In 2007, Buffett challenged hedge funds with a long-term perspective. In 2015, he won with 7.1% annualized returns.
In 2007, Buffett launched a million-dollar challenge on the famous online bingo website. Starting January 1, 2008, the returns of the S&P 500 Index will compete with the net return performance of the parent fund ten years later. The master fund is a fund that invests in various types of hedge funds, which is Buffett's challenge to all hedge funds, or the collision between passive investment and active investment. He believes that the returns of short-term, one-year, or two-year investment managers may beat the market, but if the time is extended, the market will eventually win.
After Buffett proposed this million-dollar challenge, although his views were opposed by many famous investment managers, no one dared to truly confront them. After a long wait, a fund manager named Sades finally accepted the challenge and chose five master funds as his investment portfolio to compete with Buffett's index fund.

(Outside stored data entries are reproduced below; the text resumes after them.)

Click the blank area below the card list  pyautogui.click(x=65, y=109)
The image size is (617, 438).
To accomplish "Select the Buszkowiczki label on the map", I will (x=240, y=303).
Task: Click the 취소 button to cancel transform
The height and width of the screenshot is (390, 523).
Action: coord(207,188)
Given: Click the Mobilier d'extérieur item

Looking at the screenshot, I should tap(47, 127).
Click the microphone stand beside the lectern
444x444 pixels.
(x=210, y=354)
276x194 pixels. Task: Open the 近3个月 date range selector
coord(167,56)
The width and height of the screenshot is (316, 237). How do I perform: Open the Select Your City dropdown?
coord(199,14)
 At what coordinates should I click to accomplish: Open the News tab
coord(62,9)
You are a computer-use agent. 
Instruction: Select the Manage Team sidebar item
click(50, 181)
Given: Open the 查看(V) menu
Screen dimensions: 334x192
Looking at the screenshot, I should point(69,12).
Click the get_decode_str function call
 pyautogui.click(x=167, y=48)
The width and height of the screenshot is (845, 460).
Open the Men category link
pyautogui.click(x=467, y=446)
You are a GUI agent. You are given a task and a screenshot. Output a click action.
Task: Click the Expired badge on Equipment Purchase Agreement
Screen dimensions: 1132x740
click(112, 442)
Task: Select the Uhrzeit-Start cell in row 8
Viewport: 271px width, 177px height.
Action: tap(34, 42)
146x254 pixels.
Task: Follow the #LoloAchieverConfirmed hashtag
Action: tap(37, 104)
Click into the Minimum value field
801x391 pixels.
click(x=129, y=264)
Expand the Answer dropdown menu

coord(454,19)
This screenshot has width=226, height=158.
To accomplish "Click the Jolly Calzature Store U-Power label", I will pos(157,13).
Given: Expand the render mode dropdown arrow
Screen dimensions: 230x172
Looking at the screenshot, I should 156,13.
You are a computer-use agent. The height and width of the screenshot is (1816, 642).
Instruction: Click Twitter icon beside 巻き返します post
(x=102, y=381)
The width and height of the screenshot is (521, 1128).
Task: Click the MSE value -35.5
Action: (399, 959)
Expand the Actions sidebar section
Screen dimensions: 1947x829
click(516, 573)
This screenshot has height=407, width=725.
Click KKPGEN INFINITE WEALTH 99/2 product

Mercedes did not disclose which five funds it chose, while Buffett chose the S&P 500 index of the Vanguard Fund. The fund code is VFIA, which is almost identical to the VO we previously introduced, except that VO is an ETF, while VFIA is a mutual fund.
In the blink of an eye, in 2017, who won?
Shortly after the challenge of Buffett and Sades began, the US stock market faced one of the most severe economic crises in modern history, the 2008 subprime mortgage crisis. The index fund chosen by Buffett lost 37% of its value that year, while the hedge fund benefited from a risk-hedging loss of only 23.9%, which means that the index fund alone fell behind by more than 10% in its first year of return. At that time, many people thought that Buffett was going to lose this time, but what they didn't expect was that every year after that, Buffett's index funds defeated the five fund portfolios chosen by Cedes and finally achieved a comeback in 2015, and the gap has widened ever since.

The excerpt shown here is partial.